Aufgaben und Übungen:
1/ Bitte prüfen Sie, ob die Aussagen (a) bis (c) mit dem Interview über das Balkongärtnern übereinstimmen, und belegen Sie jedes Ja oder Nein mit den entscheidenden Worten des Interviews als wörtlichem Zitat. (a) Silvia Appel startete ihren Blog im Jahr 2017. (b) Laut Appel wächst die Tomate nur auf einem sonnigen Balkon. (c) Appel kann ein Instrument spielen.
2/ Schreiben Sie aus dem Interview über das Balkongärtnern den Abschnitt ab, der mit den Worten beginnt, die „Wenn jemand in“ enthalten, und mit „einen Wasserspeicher haben.“ schließt.

Angezeigter Text:
Ihr geht es um „das Lebensgefühl Garten und Balkon“: Unter www.garten-fraeulein.de bloggt Silvia Appel aus Würzburg. Die 31-Jährige startete 2013 ihre Plattform, die 2017 als bester deutscher Gartenblog ausgezeichnet wurde. „Das ist meine Meinung über das Gärtnern“, sagt Appel. Persönlich, manchmal auch gefühlsbetont. Statt spröde Anleitungen zu liefern, will sie vor allem zum Nachmachen ermutigen. „So nach dem Motto: Wenn dass das Gartenfräulein kann, dann schaffe ich das auch.“
FRAGE: Sie schreiben über das Gärtnern dort, wo Platz oft Mangelware ist. Mit welchen Pflanzen lassen sich enge Zimmer oder ein Minibalkon begrünen?
Silvia Appel: Eigentlich sollte man nicht nach dem Platz entscheiden, welche Pflanzen geeignet sind, sondern nach dem Standort. Ist es zum Beispiel ein Südbalkon oder eher ein schattiger Nordost-Balkon? Es bringt nichts zu sagen, die Tomate rankt nach oben, deswegen braucht sie nicht viel Platz. Sie wächst immer nur auf einem sonnigen Balkon. Deshalb ist es wichtig, erst mal zu schauen: Wie sehen meine Standortbedingungen aus – und dann die Pflanzen auszuwählen. Wichtig ist es auch, die unterschiedlichen Ebenen eines Balkons gut zu nutzen. Wenn es zum Beispiel ein Geländer, Stahlträger oder Verstrebungen gibt, kann man da kreativ werden.
Wenn jemand in diesem Frühjahr mit dem Balkongärtnern anfangen will – welche drei Tipps sollte er unbedingt beachten?
Appel: Wie schon gesagt, zu allererst den Standort bestimmen. Dann gilt: Nur das anbauen, was man auch wirklich gerne mag oder isst. Wer etwa Chili-Fan ist, sollte mit Chilis anfangen. Und lieber erst mal mit weniger starten und sich nicht zu viel vornehmen. Zudem kann ich einiges an Arbeit sparen, wenn ich vorher überlege, wie viel Zeit ich habe. Wer beispielsweise nur alle drei Tage zum Gießen kommt, sollte keine Mini-Tontöpfe nehmen, sondern lieber richtig große Kunststoffgefäße, die einen Wasserspeicher haben.
Welke Blätter oder vertrocknete Blüten sieht man in ihrem Blog natürlich nicht. Kann jeder gärtnern? Oder gibts den grünen Daumen wirklich?
APPEL:
Den gibt es nicht. Ich vergleiche das Gärtnern immer mit dem Musizieren: Ich zum Beispiel kann kein Instrument spielen, weil ich das nie gelernt habe. Dafür habe ich von Kindesbeinen an gegärtnert, weil das meine Eltern auch gemacht haben. Man muss sich vorab ein bisschen informieren, ein bisschen einlesen und überlegen, was passt zu mir und meinen Gegebenheiten. Dann kann man es lernen und erspart sich viel Frust. Und dann klappt es in der Regel mit dem Gärtnern ganz gut.

Bereitgestellte Daten:
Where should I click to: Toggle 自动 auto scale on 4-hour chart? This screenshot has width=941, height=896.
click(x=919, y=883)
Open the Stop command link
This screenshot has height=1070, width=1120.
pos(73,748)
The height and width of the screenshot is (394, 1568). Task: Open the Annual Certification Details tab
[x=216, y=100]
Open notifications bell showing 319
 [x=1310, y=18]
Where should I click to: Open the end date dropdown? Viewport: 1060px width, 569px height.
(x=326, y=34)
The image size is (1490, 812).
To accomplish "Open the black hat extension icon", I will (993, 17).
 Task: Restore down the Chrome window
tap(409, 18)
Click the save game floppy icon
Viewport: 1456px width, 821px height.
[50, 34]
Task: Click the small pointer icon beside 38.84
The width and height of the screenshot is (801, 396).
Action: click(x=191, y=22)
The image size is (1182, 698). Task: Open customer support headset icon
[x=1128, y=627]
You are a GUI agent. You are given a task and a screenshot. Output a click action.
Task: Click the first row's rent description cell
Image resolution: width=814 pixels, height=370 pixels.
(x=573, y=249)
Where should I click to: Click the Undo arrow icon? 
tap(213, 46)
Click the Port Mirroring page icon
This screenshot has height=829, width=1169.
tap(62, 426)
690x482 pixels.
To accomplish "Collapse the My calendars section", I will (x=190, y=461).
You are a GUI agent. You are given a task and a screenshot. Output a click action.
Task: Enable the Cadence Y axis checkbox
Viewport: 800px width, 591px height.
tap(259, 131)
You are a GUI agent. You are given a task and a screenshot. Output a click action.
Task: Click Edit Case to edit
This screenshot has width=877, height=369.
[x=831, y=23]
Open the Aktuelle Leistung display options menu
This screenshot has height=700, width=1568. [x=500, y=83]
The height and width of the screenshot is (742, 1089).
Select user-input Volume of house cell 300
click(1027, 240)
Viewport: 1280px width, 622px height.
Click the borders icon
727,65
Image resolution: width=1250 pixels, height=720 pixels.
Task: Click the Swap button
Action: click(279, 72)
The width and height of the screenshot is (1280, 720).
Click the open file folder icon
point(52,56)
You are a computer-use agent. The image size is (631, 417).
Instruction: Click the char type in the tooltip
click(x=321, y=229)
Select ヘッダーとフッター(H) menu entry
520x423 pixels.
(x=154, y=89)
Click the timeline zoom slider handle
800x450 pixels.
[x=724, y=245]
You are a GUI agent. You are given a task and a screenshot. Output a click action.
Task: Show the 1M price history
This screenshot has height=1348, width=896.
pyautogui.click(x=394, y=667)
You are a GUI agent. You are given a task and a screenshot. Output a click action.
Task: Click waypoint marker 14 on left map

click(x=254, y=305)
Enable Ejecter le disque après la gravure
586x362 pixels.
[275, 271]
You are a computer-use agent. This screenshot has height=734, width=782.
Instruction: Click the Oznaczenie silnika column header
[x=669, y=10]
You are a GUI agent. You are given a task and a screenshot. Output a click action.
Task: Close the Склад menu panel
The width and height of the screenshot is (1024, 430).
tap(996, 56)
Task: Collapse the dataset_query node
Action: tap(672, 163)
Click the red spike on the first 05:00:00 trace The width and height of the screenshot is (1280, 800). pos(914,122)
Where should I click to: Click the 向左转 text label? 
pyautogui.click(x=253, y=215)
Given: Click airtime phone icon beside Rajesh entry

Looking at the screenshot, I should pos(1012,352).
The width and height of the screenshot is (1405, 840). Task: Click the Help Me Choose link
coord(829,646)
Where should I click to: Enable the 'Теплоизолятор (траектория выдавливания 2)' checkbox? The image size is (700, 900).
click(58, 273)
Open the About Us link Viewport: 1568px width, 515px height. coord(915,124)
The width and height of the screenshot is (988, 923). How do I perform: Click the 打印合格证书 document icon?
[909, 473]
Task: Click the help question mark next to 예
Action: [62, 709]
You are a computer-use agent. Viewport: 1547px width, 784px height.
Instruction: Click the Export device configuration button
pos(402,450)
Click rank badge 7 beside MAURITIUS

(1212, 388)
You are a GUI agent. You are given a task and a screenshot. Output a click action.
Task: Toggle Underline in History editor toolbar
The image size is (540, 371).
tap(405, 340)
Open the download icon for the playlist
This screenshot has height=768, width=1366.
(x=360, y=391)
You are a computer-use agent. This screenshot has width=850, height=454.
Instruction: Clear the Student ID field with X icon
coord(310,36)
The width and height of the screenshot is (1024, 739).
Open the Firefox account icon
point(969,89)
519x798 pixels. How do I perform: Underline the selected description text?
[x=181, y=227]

Lösungen der Aufgaben:
1/
(a) Nein: „Die 31-Jährige startete 2013 ihre Plattform, die 2017 als bester deutscher Gartenblog ausgezeichnet wurde.“
(b) Ja: „Sie wächst immer nur auf einem sonnigen Balkon.“
(c) Nein: „Ich zum Beispiel kann kein Instrument spielen, weil ich das nie gelernt habe.“

2/
Wenn jemand in diesem Frühjahr mit dem Balkongärtnern anfangen will – welche drei Tipps sollte er unbedingt beachten?
Appel: Wie schon gesagt, zu allererst den Standort bestimmen. Dann gilt: Nur das anbauen, was man auch wirklich gerne mag oder isst. Wer etwa Chili-Fan ist, sollte mit Chilis anfangen. Und lieber erst mal mit weniger starten und sich nicht zu viel vornehmen. Zudem kann ich einiges an Arbeit sparen, wenn ich vorher überlege, wie viel Zeit ich habe. Wer beispielsweise nur alle drei Tage zum Gießen kommt, sollte keine Mini-Tontöpfe nehmen, sondern lieber richtig große Kunststoffgefäße, die einen Wasserspeicher haben.